> Reading text:

• • • • •

Saturday, July 18, 2015

Why Donald Trump is So Popular and So Totally Not Going to Win His Party's Nomination

A lot of people - mainly Republicans - seem worried and perplexed by Donald Trump's apparent popularity right now.  (Democrats, of course, are just sitting back, shaking their heads, saying "Go Donald!")



A friend of mine noted today on Twitter that, though he's a Republican, he'd vote for any of the candidates from either party to ensure that Trump didn't win the White House.

Let me give a bit of reassurance to my Republican friends and readers, from someone who has studied and written extensively about presidential elections: Donald Trump is going to get about as close to the White House in the 2016 presidential election as I am.

I haven't been to a circus since I was a kid, but you know how, before the main events get going, the clowns come out first to warm up the crowd?

That's what Donald Trump is to the circus that is the 2016 presidential election.  He's the clown (or, more accurately, "ass clown") who's warming up the crowd before the actual circus gets going.

By the time the main events begin in earnest, Trump and his antics will be a footnote to the 2016 presidential election.

"But Trump is leading in the polls right now!!" you might say, wringing your hands in consternation.

Indeed, according to realclearpolitics.com, the most recent USAToday/Suffolk poll (from July 14), shows Trump leading all other Republican candidates, earning a total of 17%.  Jeb Bush is next with 14%.  Similarly, a Fox News poll just released today (July 18) shows Trump with the lead among all Republican candidates at 18%, with Scott Walker second at 15%.

So what is one to make of this?  Let me paraphrase John McCain and simply point out that the reason Trump is leading among the Republican candidates right now is because he has stirred up all the crazy right wingers in the Republican party, of whom there are, sadly, quite a few.

Among the approximately 273 Republican candidates for the 2016 presidential nomination, Trump is the only one representing the "right wing bigot" faction of the Republican party.  For that reason, all of the Republican party's right wing bigots are solidly behind him.

• • • • •

> Source data:

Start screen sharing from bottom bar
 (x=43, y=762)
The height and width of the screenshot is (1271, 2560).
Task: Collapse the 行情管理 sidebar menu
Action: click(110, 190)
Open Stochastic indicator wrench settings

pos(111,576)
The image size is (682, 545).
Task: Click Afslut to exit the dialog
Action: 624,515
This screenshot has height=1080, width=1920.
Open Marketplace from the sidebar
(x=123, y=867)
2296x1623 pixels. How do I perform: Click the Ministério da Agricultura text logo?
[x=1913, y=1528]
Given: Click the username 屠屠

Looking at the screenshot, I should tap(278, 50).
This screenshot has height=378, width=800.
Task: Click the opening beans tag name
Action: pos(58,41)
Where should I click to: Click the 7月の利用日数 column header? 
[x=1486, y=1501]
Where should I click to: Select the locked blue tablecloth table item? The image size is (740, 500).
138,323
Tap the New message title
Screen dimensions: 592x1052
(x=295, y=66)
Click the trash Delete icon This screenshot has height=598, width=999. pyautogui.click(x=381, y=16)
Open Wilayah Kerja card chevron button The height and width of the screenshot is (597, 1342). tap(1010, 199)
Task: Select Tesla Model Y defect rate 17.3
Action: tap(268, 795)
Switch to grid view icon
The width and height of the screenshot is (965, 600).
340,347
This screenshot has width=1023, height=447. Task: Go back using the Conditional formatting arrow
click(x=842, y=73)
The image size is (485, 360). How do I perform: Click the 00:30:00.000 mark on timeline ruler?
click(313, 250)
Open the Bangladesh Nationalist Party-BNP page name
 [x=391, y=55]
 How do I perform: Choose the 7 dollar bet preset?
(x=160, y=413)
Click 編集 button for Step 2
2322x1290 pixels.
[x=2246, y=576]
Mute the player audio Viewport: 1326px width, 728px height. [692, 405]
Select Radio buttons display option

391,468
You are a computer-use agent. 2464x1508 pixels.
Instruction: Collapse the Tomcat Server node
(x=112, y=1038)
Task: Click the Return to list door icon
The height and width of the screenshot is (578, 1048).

• • • • •

> Objectives:
A: In the Trump blog post, what share of support did the Fox News poll released July 18 give Trump?
B: Please copy the records verbatim, from the line with "This screenshot has width=1023, height=447." up to and including the last line of the records.

> Outputs:
A: 18%

B:
This screenshot has width=1023, height=447. Task: Go back using the Conditional formatting arrow
click(x=842, y=73)
The image size is (485, 360). How do I perform: Click the 00:30:00.000 mark on timeline ruler?
click(313, 250)
Open the Bangladesh Nationalist Party-BNP page name
 [x=391, y=55]
 How do I perform: Choose the 7 dollar bet preset?
(x=160, y=413)
Click 編集 button for Step 2
2322x1290 pixels.
[x=2246, y=576]
Mute the player audio Viewport: 1326px width, 728px height. [692, 405]
Select Radio buttons display option

391,468
You are a computer-use agent. 2464x1508 pixels.
Instruction: Collapse the Tomcat Server node
(x=112, y=1038)
Task: Click the Return to list door icon
The height and width of the screenshot is (578, 1048).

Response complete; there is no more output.